Stored records
= = = = =

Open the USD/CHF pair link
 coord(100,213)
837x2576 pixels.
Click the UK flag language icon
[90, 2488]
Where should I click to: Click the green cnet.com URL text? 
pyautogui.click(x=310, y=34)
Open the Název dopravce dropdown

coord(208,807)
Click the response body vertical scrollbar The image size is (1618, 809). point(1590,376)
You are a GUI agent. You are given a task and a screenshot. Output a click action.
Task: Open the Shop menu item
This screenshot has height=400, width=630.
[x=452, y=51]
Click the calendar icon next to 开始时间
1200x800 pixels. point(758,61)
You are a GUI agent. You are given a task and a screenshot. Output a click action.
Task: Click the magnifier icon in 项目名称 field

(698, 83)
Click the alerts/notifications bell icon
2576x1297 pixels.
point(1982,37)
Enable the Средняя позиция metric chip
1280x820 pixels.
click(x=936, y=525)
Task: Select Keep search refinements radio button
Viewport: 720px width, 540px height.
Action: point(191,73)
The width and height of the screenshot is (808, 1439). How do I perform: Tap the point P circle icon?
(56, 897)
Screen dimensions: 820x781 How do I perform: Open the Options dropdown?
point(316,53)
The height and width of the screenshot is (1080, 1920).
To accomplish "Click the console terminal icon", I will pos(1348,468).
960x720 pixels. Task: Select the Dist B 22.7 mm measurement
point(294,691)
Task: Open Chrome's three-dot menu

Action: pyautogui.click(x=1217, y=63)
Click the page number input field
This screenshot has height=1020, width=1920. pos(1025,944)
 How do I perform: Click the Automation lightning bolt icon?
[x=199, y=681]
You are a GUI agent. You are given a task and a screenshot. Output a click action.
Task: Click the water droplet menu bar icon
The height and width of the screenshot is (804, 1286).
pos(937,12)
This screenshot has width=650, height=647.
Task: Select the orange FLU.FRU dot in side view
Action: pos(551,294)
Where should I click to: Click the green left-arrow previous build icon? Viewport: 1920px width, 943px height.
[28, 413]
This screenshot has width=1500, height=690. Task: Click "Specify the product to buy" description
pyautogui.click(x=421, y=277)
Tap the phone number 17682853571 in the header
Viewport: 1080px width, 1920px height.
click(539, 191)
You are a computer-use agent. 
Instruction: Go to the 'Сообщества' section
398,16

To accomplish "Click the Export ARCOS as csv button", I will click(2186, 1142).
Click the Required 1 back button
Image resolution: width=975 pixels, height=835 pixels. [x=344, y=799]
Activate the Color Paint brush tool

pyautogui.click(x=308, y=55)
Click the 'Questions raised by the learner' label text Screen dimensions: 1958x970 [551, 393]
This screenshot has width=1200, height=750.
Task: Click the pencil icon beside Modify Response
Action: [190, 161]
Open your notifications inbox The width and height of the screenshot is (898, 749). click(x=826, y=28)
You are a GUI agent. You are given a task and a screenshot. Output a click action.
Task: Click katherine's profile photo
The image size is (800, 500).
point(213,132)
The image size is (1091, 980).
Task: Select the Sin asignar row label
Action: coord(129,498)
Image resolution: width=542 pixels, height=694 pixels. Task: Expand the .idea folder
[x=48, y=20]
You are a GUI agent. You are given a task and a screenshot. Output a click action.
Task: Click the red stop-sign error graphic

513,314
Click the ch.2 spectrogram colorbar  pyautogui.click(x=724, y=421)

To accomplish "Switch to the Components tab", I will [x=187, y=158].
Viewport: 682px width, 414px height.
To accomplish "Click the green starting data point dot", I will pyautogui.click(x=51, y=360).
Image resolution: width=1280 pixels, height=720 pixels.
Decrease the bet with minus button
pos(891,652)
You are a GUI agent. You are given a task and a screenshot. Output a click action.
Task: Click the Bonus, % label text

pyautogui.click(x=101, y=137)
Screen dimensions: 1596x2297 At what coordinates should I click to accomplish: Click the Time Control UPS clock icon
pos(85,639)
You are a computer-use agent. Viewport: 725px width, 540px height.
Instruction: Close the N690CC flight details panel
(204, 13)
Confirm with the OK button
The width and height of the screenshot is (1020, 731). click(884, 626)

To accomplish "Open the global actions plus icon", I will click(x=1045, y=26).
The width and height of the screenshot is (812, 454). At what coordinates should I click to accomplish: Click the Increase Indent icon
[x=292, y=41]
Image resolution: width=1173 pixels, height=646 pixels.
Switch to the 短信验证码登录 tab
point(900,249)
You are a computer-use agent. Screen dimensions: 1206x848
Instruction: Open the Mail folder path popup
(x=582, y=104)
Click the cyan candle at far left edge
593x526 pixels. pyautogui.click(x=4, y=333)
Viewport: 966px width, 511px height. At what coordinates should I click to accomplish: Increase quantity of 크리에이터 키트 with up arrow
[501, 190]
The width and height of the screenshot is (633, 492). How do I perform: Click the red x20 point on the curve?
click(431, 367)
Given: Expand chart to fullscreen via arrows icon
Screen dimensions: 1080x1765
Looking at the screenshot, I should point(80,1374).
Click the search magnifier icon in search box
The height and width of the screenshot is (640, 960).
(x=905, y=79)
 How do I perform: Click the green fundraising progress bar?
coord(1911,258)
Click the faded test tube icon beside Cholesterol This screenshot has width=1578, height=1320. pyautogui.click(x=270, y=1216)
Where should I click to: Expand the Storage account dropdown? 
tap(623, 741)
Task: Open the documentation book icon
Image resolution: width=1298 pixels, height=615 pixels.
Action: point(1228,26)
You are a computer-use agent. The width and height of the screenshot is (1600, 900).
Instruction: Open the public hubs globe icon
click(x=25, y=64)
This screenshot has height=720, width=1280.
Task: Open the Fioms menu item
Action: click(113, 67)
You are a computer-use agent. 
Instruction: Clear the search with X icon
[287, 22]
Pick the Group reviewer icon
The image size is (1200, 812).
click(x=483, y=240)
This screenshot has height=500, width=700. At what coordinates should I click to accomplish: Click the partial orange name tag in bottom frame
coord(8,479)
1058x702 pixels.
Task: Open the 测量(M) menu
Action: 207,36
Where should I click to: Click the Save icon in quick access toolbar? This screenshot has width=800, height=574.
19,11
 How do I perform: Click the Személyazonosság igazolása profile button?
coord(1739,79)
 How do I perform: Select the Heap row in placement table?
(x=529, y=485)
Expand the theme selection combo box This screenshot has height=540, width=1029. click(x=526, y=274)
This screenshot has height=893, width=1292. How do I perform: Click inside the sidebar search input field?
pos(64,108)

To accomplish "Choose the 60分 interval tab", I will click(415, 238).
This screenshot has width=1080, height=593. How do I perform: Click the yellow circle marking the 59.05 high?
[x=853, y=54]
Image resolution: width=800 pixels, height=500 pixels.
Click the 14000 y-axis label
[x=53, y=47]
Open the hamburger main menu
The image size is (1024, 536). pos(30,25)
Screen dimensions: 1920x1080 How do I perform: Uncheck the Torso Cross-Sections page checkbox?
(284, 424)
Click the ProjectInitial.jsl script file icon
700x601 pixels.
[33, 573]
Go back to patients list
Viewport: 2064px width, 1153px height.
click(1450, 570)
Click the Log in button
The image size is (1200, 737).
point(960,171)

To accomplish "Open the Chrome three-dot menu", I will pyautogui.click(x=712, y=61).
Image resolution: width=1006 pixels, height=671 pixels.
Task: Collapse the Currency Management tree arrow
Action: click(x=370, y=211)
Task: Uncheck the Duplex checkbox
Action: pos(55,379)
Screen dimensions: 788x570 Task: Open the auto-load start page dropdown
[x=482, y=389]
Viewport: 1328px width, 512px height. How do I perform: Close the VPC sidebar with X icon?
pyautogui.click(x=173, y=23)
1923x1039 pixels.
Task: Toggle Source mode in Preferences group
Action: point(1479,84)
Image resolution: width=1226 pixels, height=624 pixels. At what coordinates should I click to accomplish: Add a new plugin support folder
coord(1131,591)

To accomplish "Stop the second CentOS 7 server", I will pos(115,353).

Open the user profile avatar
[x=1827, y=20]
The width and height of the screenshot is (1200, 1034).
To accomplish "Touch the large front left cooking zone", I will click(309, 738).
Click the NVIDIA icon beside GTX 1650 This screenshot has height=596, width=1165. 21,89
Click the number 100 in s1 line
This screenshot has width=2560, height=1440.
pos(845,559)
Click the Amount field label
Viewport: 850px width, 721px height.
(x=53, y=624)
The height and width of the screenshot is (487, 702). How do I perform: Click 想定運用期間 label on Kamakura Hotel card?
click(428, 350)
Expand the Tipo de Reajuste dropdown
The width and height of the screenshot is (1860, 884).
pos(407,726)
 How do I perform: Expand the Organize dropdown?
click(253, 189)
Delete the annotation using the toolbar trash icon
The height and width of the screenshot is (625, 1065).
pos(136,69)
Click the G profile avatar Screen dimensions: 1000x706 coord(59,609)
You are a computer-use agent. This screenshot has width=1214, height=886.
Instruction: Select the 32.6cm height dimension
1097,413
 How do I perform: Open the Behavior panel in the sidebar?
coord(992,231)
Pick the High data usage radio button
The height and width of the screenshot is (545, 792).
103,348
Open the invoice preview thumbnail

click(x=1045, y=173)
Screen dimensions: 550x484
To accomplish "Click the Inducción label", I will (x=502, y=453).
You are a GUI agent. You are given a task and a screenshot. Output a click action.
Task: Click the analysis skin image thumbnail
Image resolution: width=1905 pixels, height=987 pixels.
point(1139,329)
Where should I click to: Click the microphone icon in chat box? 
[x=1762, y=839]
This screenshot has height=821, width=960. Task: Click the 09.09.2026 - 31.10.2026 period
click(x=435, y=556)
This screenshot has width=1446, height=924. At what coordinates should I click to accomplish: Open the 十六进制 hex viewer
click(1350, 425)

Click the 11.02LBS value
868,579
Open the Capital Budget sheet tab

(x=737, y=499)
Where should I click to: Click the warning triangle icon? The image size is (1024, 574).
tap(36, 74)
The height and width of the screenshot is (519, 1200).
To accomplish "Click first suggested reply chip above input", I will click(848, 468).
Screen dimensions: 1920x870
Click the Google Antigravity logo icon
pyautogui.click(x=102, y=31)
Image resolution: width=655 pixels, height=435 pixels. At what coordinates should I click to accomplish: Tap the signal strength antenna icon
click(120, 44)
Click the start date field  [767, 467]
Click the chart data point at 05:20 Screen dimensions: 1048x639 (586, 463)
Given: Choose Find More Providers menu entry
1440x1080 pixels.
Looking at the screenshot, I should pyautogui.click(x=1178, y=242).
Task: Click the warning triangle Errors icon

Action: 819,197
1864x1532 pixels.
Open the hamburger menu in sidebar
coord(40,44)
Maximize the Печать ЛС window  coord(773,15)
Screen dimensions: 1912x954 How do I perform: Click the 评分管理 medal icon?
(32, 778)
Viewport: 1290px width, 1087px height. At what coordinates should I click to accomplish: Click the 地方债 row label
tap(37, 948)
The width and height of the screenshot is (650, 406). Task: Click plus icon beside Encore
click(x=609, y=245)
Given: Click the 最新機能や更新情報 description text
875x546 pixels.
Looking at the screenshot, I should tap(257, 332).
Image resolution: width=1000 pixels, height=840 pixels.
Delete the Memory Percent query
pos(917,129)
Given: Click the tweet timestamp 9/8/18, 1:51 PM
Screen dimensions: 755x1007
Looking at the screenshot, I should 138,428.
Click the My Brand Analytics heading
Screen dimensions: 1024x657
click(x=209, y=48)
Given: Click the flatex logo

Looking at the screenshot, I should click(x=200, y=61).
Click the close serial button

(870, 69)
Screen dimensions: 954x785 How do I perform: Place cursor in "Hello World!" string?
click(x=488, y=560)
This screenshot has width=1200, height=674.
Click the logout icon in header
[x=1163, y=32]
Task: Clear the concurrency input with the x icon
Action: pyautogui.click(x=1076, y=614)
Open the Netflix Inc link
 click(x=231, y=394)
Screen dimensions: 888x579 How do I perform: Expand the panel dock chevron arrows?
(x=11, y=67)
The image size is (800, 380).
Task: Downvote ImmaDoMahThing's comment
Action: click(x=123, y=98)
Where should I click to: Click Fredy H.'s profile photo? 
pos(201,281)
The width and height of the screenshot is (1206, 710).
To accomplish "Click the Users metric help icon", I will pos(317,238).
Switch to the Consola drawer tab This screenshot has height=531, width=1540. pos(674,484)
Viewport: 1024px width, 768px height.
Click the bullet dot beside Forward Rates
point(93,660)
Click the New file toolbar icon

= = = = =

What you have to do
Would you copy out every line in the records that includes the string "chip"?

Solved exercise
Enable the Средняя позиция metric chip
To accomplish "Click first suggested reply chip above input", I will click(848, 468).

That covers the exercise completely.